As a kid, I can’t even remember how many times a teacher scolded me in class because I believed the class was moving too slowly for me and I started day-dreaming or sketching. Those are the first instances during which I remember feeling such frustration.

The frustration of teamwork develops early in smart kids and it gets triggered throughout life. Raw emotional spots developed in childhood often cause an outsized internal reaction when rubbed in adulthood.

As a result, smart entrepreneurs will often prefer working by themselves. Even when they have to work in teams, they do so with a sort of reticence that makes them incapable of giving their whole focus to the team.

Moreover, smart entrepreneurs will generally have an issue with delegating tasks. Because they value their intelligence and are often perfectionists, they always think they should be the ones doing the work if they want to see the results they envision.

Understanding and compassion are the most important qualities to avoid falling into this trap. Be compassionate towards your internal gears and reactions and understand where they come from. This will take a lot of reflection but will free your mind of self-sabotaging ideas.

As a species, we need to learn what different minds can bring to the table while fully acknowledging that different brains function in different manners. Intelligence can take many forms, and no one is intelligent in all regards.

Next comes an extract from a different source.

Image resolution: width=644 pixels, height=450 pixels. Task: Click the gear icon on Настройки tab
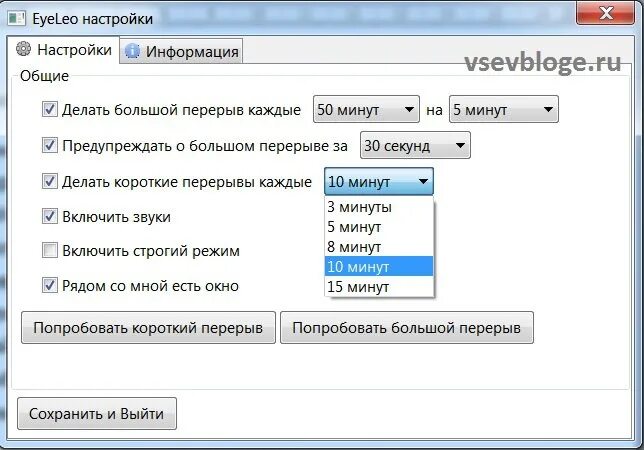[23, 49]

They attach their self-esteem to their intelligence

Photo by Ethan Sykes on Unsplash

Whenever we attach our self-esteem to our intelligence, it becomes extremely difficult for us to be in situations that challenge us intellectually. Anything that can burst the bubble of our divine intellect is a hit to our ego, and a hit hard to recover from.

Remember the last time you were in the same room with people more skilled or knowledgeable than you, or when you received critical feedback, or even when you took a risk and failed. Did your self-esteem take a hit?

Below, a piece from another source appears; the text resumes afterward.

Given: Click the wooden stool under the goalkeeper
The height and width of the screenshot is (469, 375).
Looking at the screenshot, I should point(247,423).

In the long run, any situation that makes you doubt your intellect will become threatening. The result is an unhealthy avoidance of any such situations, which will definitely lead to you holding yourself back because of fear and ego.

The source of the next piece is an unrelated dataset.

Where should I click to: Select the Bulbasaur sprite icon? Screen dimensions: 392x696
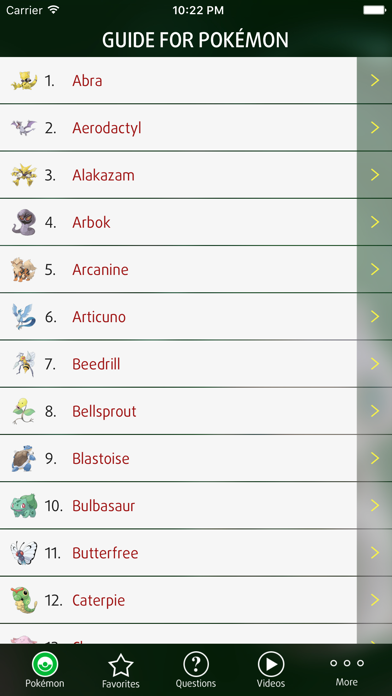[24, 506]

In an era when knowledge has become so easily accessible, we need to relearn how to learn. Every person we meet can undoubtedly teach us something new.

If you think you fell or are falling into this trap, you need to objectively assess the benefits of surrounding yourself with people who are smarter and more skilled than you. Having smart people around means you are doing something right.

Learn how to develop relationships with people that you trust will give you honest and constructive feedback. When you find people who trust your capacities and talent, you will become accustomed to receiving meaningful feedback.

They love overthinking everything

Smart people are used to succeeding through their thinking skills, so they naturally think that is the way to go on about life. Sadly, they often overlook when a different approach would be more beneficial when dealing with a challenge, a decision, or a hurdle.

When faced with a difficult situation, smart people will over-research every possible option and ruminate on every past mistake. That is because they are convinced that thinking about things is the optimal way to reach a solution.

Instead, try being conscious about your thinking and know when it turns into an unhealthy obsession. There are so many other strategies you could be using to reach decisions and solutions: consider taking a real break to get unstuck or learning by doing instead of exhaustive research.

If you don’t expand your range of skills of reaching insights, you will always see problems as nails because you only have a hammer. Remember that one tool cannot serve all purposes.

Final thoughts

Many people fall into this line of thinking because we were brought up in a fast-developing world where intelligence and hard-work were, at a time, a winning combination. We end up focusing on the one strength we deem as our greatest and forget to navigate other necessary skills.

But, worry not, as even the most longstanding and deepest psychological patterns can be turned around with a targeted and practical problem-solving approach.